## Exercise passage
Start of Block

Zachary F. Burton - US grants

Human RAP74 is the large subunit of Transcription Factor IIF (TFIIF), an initiation and elongation factor for transcription by RNA polymerase II. This protein is highly phosphorylated in vivo. RAP74 has a somewhat unusual domain structure, with basic N- and C-terminal domains separated by a highly charged and overall acidic central region. The N-terminal domain is involved in binding to RAP30, the small subunit of TFIIF. The C-terminal domain binds to DNA and RNA polymerase II and affects the catalytic potential of polymerase in in vitro transcription assays. The central portion includes sites of phosphorylation and appears to be a regulatory hinge for the N- and C-terminal domains. Using casein kinase II in vitro, RAP74 is phosphorylated within the central portion of the molecule. These phosphorylation sites are being precisely located by peptide mass mapping using specific enzymatic digestions and MALDI-MS analysis. In vivo phosphorylated material will be similarly analyzed to determine whether the casein kinase sites are of physiological importance. Assays are being developed to analyze the importance of phosphorylation of RAP74 in transcription.

RNA polymerase II-associating protein (RAP) 74 is the large subunit of human transcription factor (TF) IIF. This protein cooperates with TFIIA, TFIID, TFIIB, RNA polymerase II, RAP30, TFIIE, and TFIIH to accurately initiate transcription from a promoter. TFIIF (RAP30-RAP74) also stimulates the elongation rate of RNA polymerase II. RAP74 is phosphorylated in vivo on serine at unknown positions. Phosphorylation of RAP74 increases activity in accurate initiation and appears to strengthen the affinity of TFIIF for RNA polymerase II. We are interested in mapping the natural phosphorylation sites on RAP74 using mass spectrometry. Inspection of a serine-rich region within RAP74 revealed several potential casein kinase II sites. Casein kinase II phosphorylates RAP74 in vitro, and several of the sites that are modified have been identified using mass spectrometry. RAP74 also appears to be a substrate for phosphorylation by human transcription factors TAF II250 and TFIIH.

DESCRIPTION (adapted from applicant's abstract): The broad aim of this research is to determine the role of human transcription factor IIF (TFIIF) in initiation and elongation. TFIIF appears to have a key role in isomerization of RNA polymerase II initiation and elongation complexes, supporting an activated state of RNA polymerase II for transcription. Mutations in the L155 to M177 region of the RAP74 subunit of TFIIF have startlingly similar effects on initiation and elongation. In initiation, TFIIF appears to induce promoter DNA to wrap around RNA polymerase II. TFIIF may isomerize elongation complexes by enhancing DNA bending through the RNA polymerase II active site. Specific aims are directed toward testing conformational models for TFIIF function in initiation and elongation. Other aims are directed toward analysis of DNA wrapping and helix untwisting in transcriptional mechanisms. Highly sensitive assays for TFIIF functions have been developed to monitor transcription complex. Abortive initiation, productive initiation, and runoff transcription assays will be done to analyze the roles of TFIIF in initiation. Transcription complexes will be probed with chemical modification reagents that are specific for single-stranded DNA to correlate maintenance of an open complex with transcriptional function. During elongation, RNA polymerase II may extend an RNA chain according to a branched kinetic pathway in which the enzyme partitions between an activated conformation for elongation and an inactive form. Elongation experiments will test this hypothesis. DNA wrapping around RNA polymerase II and the general transcription factors will be analyzed by fluorescence energy transfer and photocrosslinking studies. The role of TFIIF in this process will be analyzed. TFIIF is also proposed to have a role in DNA bending through the RNA polymerase II active site and in DNA untwisting. Helix untwisting is thought to result from constraint of the DNA between a DNA bend formed at the TATA box by TBP and TFIIB and a second DNA bend through the RNA polymerase II active site formed in part by TFIIF and TFIIE. DNA topology assays and gel mobility shift assays will be used to determine roles for TFIIF and TFIIE in conformational isomerization of the pre-initiation complex.

End of Block

## Data for review
Start of Block

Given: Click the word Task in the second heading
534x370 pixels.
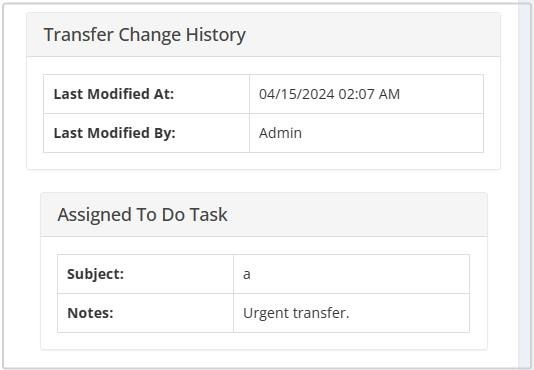Looking at the screenshot, I should tap(208, 215).
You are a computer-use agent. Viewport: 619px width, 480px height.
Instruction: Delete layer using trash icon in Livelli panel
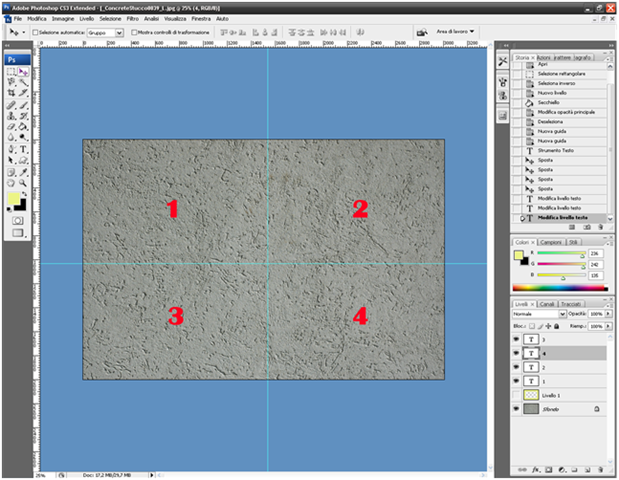pyautogui.click(x=600, y=470)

End of Block

## Using the information
1: In the TFIIF grant abstracts, which enzyme is used in vitro to phosphorylate RAP74 within the central portion of the molecule?
2: Please resume the TFIIF grant abstracts after their last sentence.

## Answers below
1: Casein kinase II.

2:
DESCRIPTION (provided by applicant) This proposal is designed to determine the mechanism of elongation by human RNA polymerase II (RNAP II) and to elucidate combinatorial control by elongation factors. The Burton laboratory has pioneered and verified rapid chemical quench-flow kinetic methods to analyze RNAP II functional dynamics during elongation in real time (millisecond phase), using combinations of potent regulators. The Specific Aims are to: 1) characterize the RNAP II elongation control system, develop and refine a kinetic mechanism for elongation by human RNAP II, and challenge the NTP driven translocation model for RNAP II elongation; 2) determine the roles of viral hepatitis delta antigen (HDAg), human Transcription Factor IIF (TFIIF), and human TFIIS in regulation of RNAP II elongation, and use these factors as probes of the RNAP II mechanism; 3) identify mechanisms for fidelity and efficiency of RNAP II elongation; and 4) initiate rapid quench-flow studies of yeast RNAP II elongation to exploit the yeast RNAP II elongation control proteome. Kinetic analysis of human RNAP II gives novel insight into the mechanism and regulation of translocation, NTP loading, pyrophosphate release and the efficiency and fidelity of NMP incorporation.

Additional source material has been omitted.